2025 yılının üçüncü çeyreğinde piyasaya sürülmesi hedeflenen yeni Mercedes CLA, tamamen baştan geliştirilmiş bir model olarak öne çıkıyor. Bu otomobil, Mercedes Benz Modular Architecture (MMA) platformu üzerine kurulan ilk araç olma unvanını taşıyacak. Tek bir şarjla WLTP standartlarına göre 792 kilometreye varan menzil kapasitesiyle segmentinde yeni bir standart belirlemektedir. Mercedes Benz Otomotiv Satış Direktörü Dr. Nadin Adam, müşterilerin çeşitli mobilite beklentilerine cevap verebilmek amacıyla yıl sonuna doğru içten yanmalı motorlu bir versiyonun da sunulacağını ifade etti.

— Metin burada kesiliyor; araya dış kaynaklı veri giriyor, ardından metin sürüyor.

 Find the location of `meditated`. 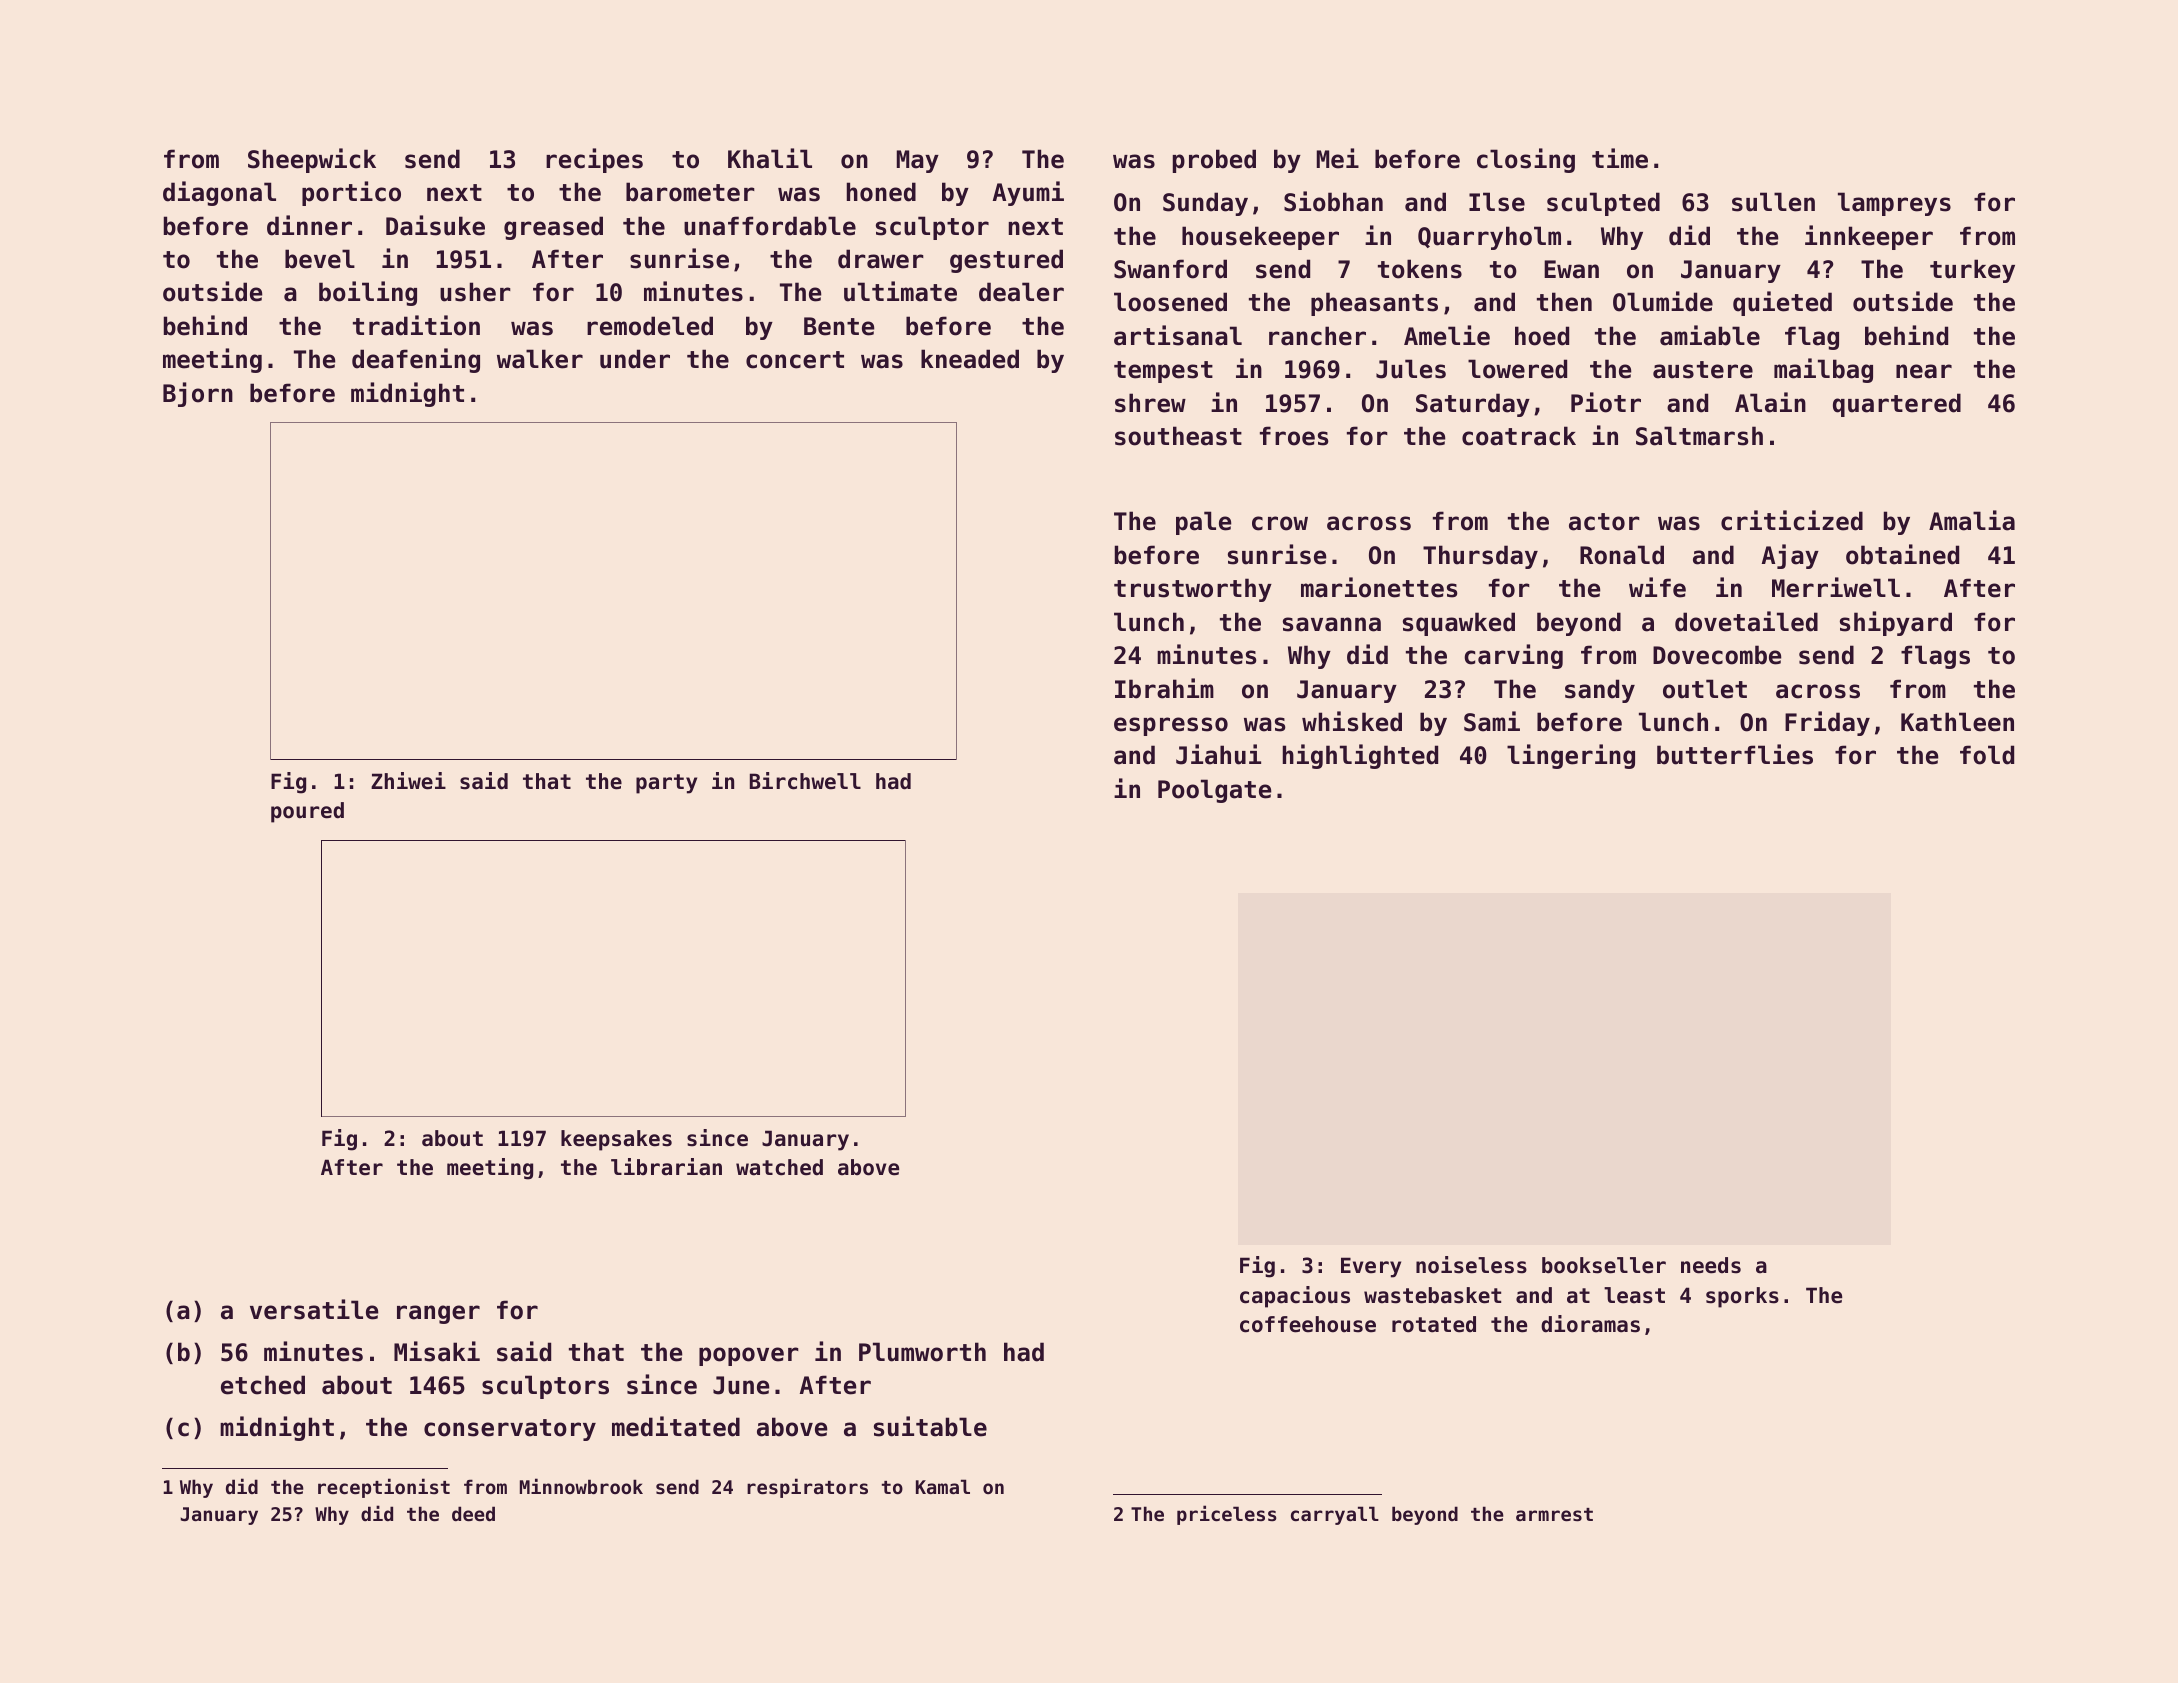

meditated is located at coordinates (676, 1426).
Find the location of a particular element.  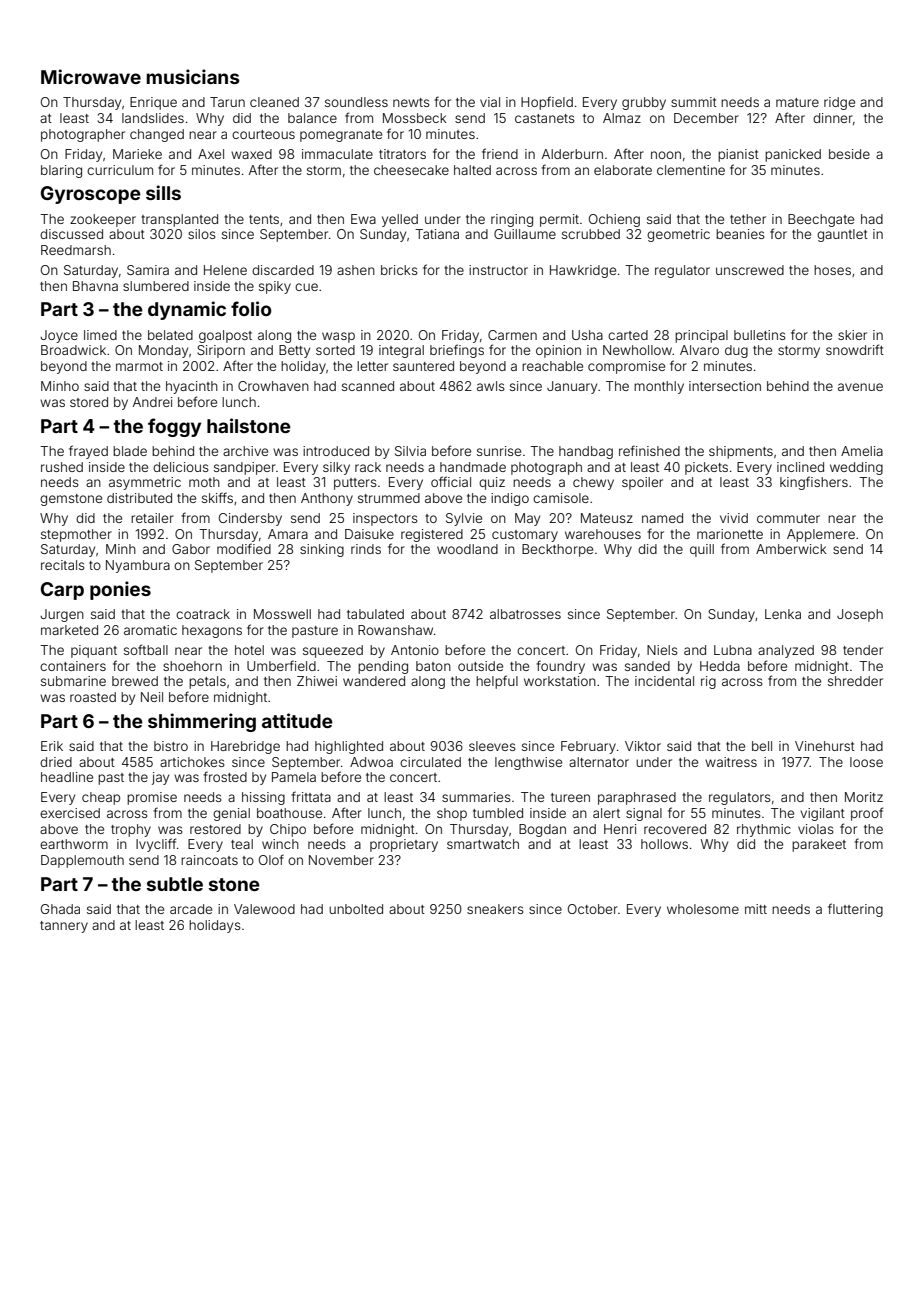

attitude is located at coordinates (297, 720).
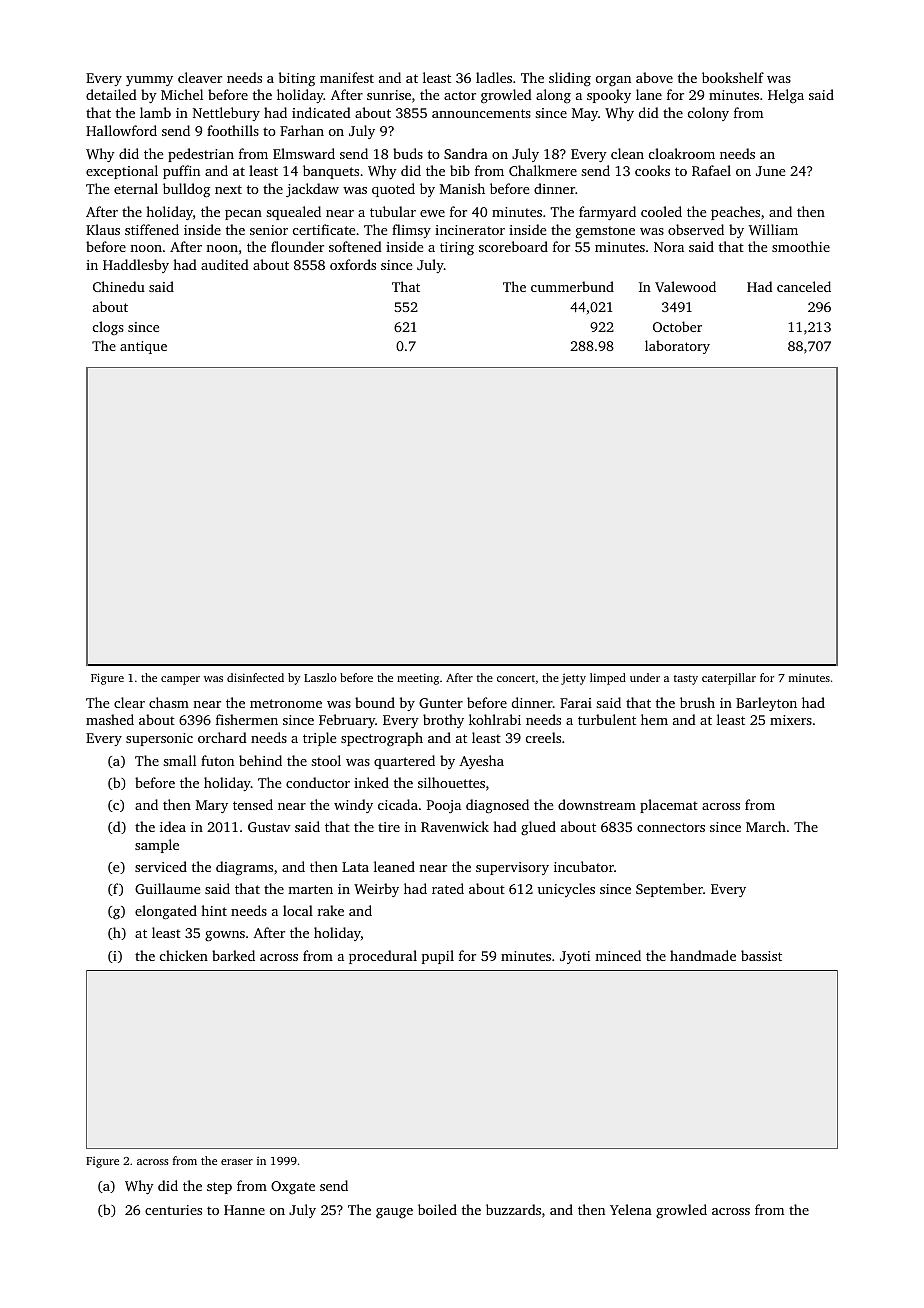  I want to click on bassist, so click(761, 955).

Yeni CLA, yalnızca elektrikli sürüş performansıyla değil, aynı zamanda dijital zeka ve tasarım alanlarında da bir devrim yaratmayı amaçlıyor. Dr. Adam, bu modelin markanın kendi geliştirdiği yeni işletim sistemi MB.OS’u kullanan ilk araç olacağını ve bu sayede onu adeta “tekerlekli bir süper bilgisayara” dönüştürdüğünü vurguladı. Otomobil, Mercedes-Benz Akıllı Bulut ile sürekli bağlantıda kalarak, özellikle sürüş destek sistemleri gibi pek çok özelliğini kablosuz güncellemeler aracılığıyla daima güncel tutabilecek. Bu teknoloji sayesinde yeni CLA, uzun yıllar boyunca teknolojik olarak ileri seviyede kalma potansiyeline sahip olacak.
Araçtaki bir başka dikkat çekici yenilik ise yeni jenerasyon MBUX Sanal Asistan. Yapay zeka temelinde çalışan bu asistan, bağlamı kavrayarak ve duygusal tonlamaları anlayarak doğal diyaloglar kurma yeteneğine sahiptir. Sürücünün alışkanlıklarını öğrenip hatırlayabilen sistem, ChatGPT, Bing ve Google Maps gibi harici platformlarla entegre olarak sürüşü daha kişisel, akıllı ve sezgisel bir deneyime dönüştürüyor. Ek olarak, yeni CLA’nın 48 voltluk hibrit seçeneği, hem önden çekişli hem de 4MATIC dört çeker sistemleriyle birlikte satışa sunulacak.
2025 yılının Ocak-Mayıs aylarını kapsayan dönemde, Türkiye’de satılan her beş Mercedes-Benz’den birinin elektrikli olduğu açıklandı. Dr. Adam, konuya ilişkin şu bilgileri paylaştı: “Bu periyotta Mercedes‑Benz olarak toplamda 2.489 adet elektrikli otomobil satışı gerçekleştirdik. Bu da sattığımız her beş araçtan birinin elektrikli olduğu anlamına geliyor. Geçen senenin aynı dönemine kıyasla yüzde 17’yi aşan bir büyüme yakaladık. EQE 280 modelimizde olduğu gibi, Türkiye pazarına özel sunduğumuz motor seçeneklerinin de bu artışta payı büyük oldu.”
Dr. Adam, 2025 yılına dair beklentilerini de dile getirerek, pazarın hem ciddi fırsatlar barındırdığını hem de bazı zorluklarla yüzleştiğini belirtti. Sürdürülebilirliğe yönelik yükselen tüketici talebi, genişleyen şarj ağı ve süregelen devlet teşviklerinin elektrikli araçlara geçişi destekleyen pozitif bir atmosfer oluşturduğunu ifade etti. Bununla birlikte, şarj altyapısı yatırımlarının sürdürülebilirliği, kullanıcıların bu konudaki bilinç düzeyinin yükseltilmesi ve araçların daha geniş kitleler tarafından erişilebilir olmasının önümüzdeki süreçte de gündemdeki yerini koruyacak kritik başlıklar olduğunu sözlerine ekledi.